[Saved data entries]
^^^^^^^^^^^^^^^^
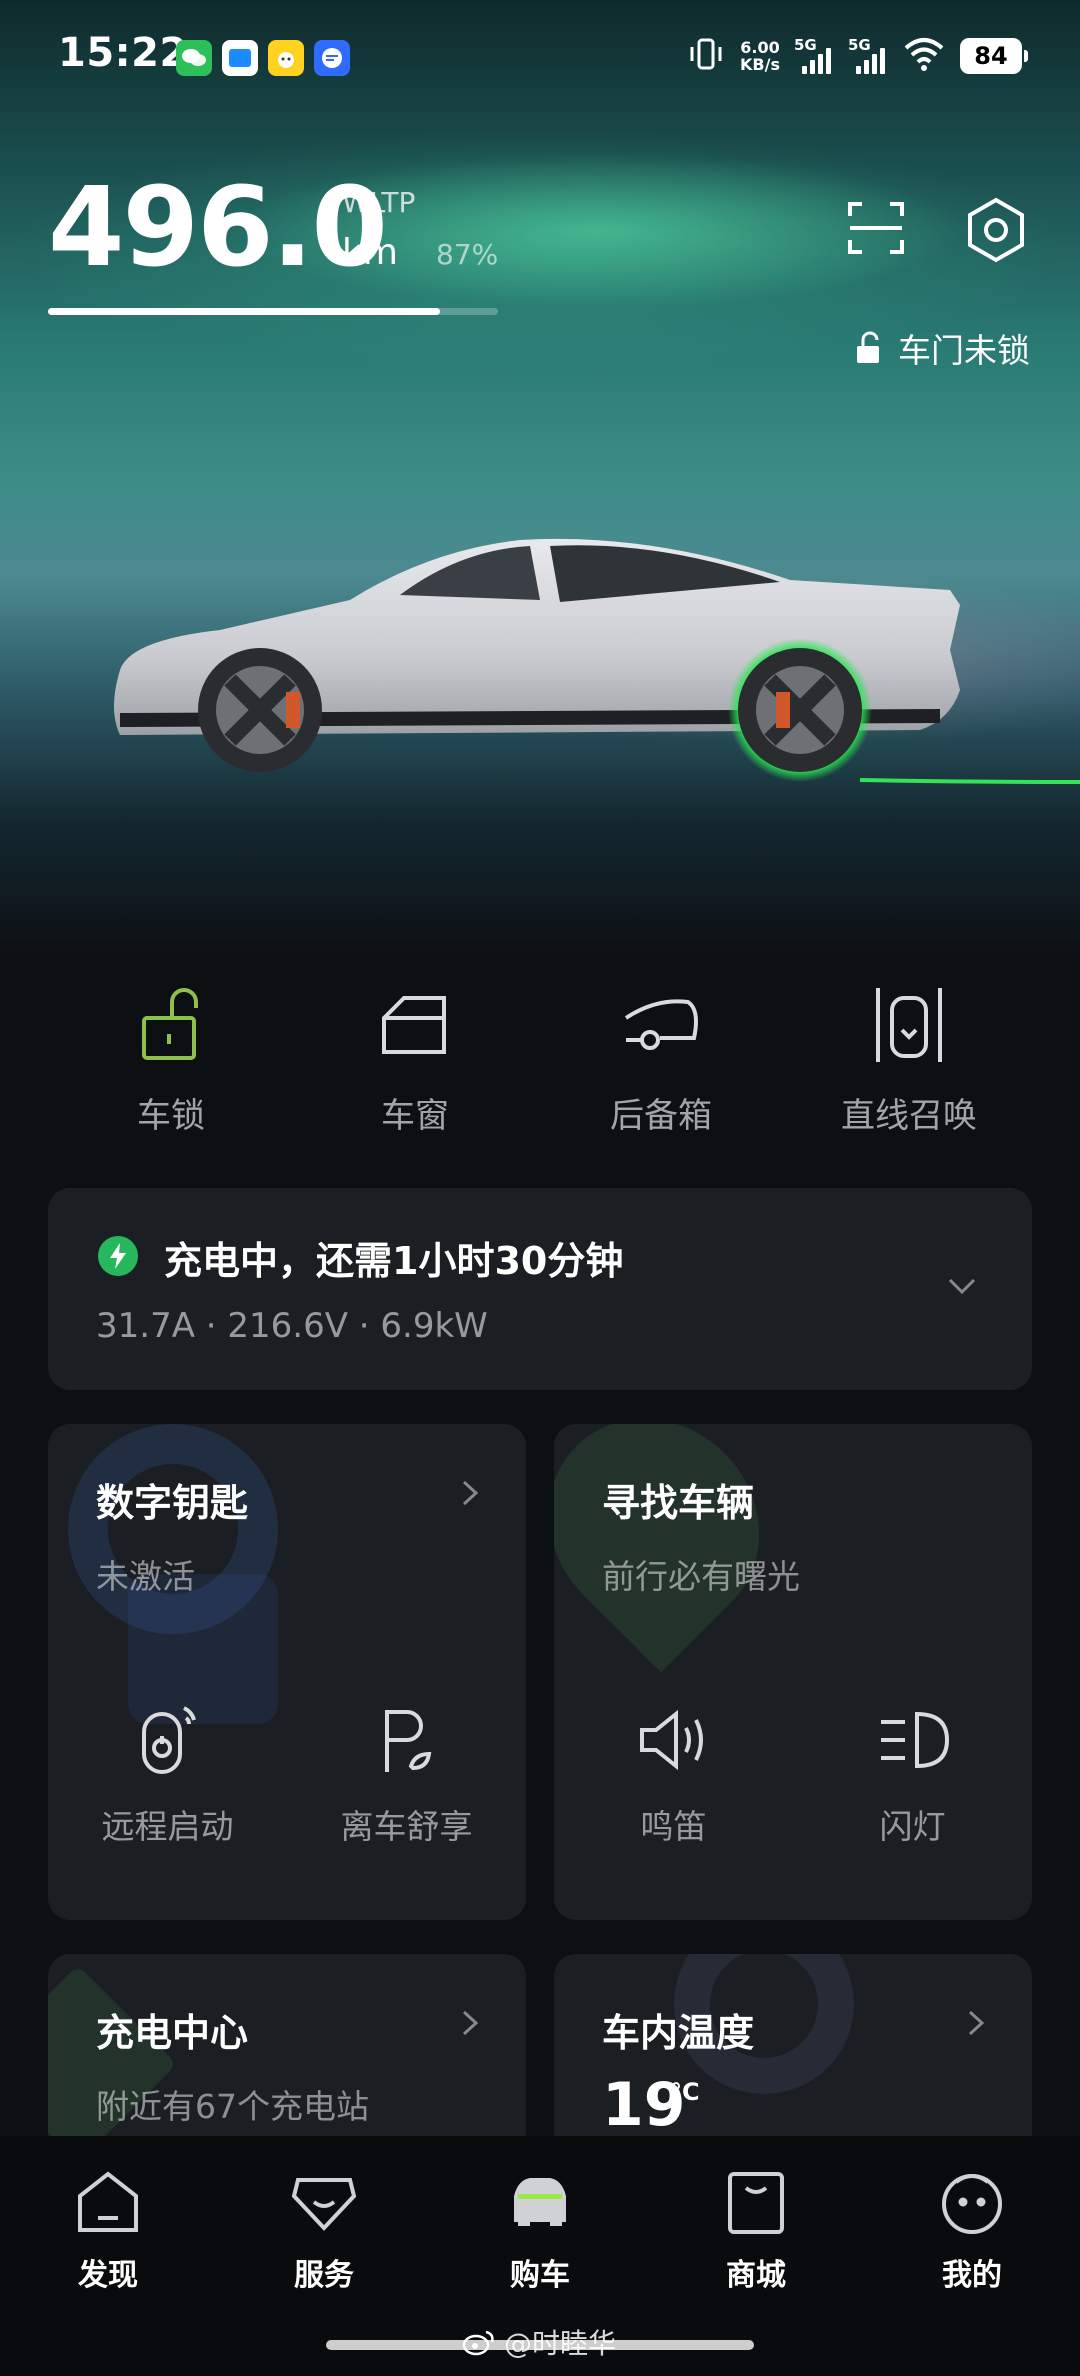 Image resolution: width=1080 pixels, height=2376 pixels. I want to click on remote-start-button: 远程启动, so click(168, 1774).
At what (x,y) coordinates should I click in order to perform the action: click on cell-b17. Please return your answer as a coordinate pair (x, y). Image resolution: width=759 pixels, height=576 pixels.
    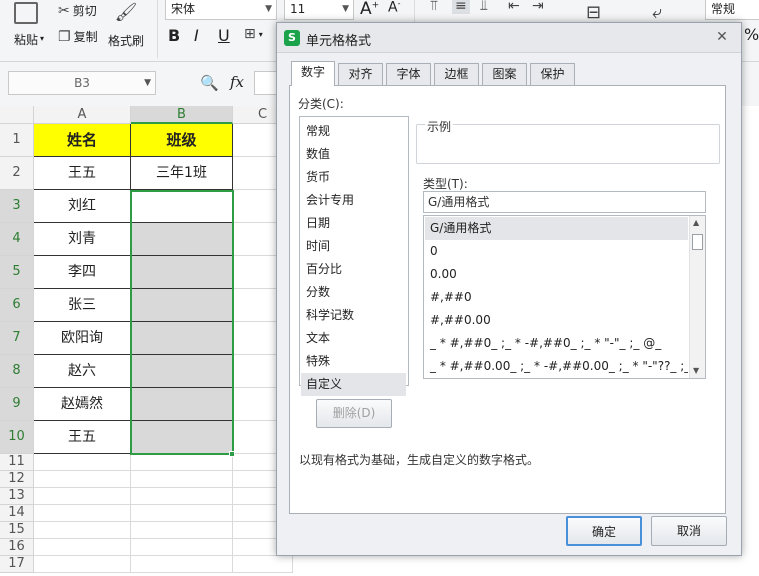
    Looking at the image, I should click on (182, 564).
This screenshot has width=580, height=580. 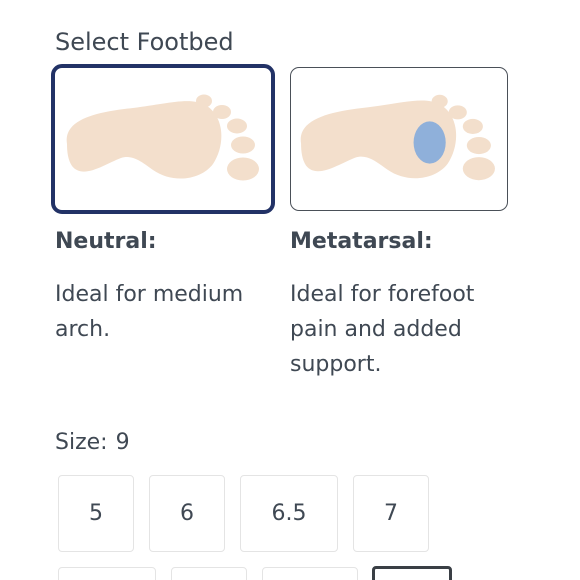 I want to click on foot-metatarsal-icon, so click(x=398, y=138).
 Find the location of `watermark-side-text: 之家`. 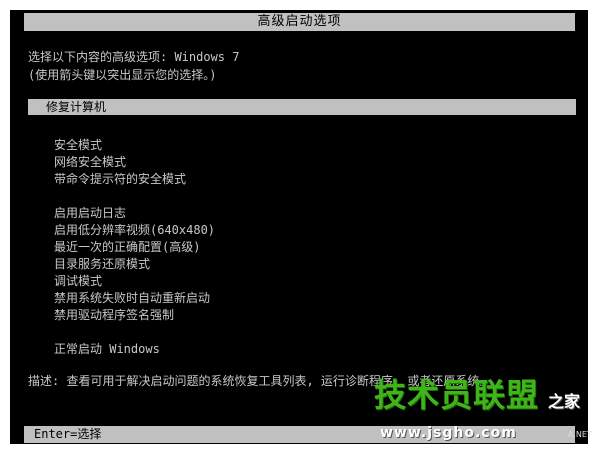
^^^^^^^^^^^^^^^^
> _TO DO_
Format the stretch from the first line above through the line containing "Looking at the" as a Markdown table with columns Index and Line, one row per line with blank lines skipped. Omit the pictures from the output.

> _EXPECTED ANSWER_
| Index | Line |
|---|---|
| 1 |  Image resolution: width=1080 pixels, height=2376 pixels. I want to click on remote-start-button: 远程启动, so click(168, 1774). |
| 2 | At what (x,y) coordinates should I click in order to perform the action: click on cell-b17. Please return your answer as a coordinate pair (x, y). Image resolution: width=759 pixels, height=576 pixels. |
| 3 |     Looking at the image, I should click on (182, 564). |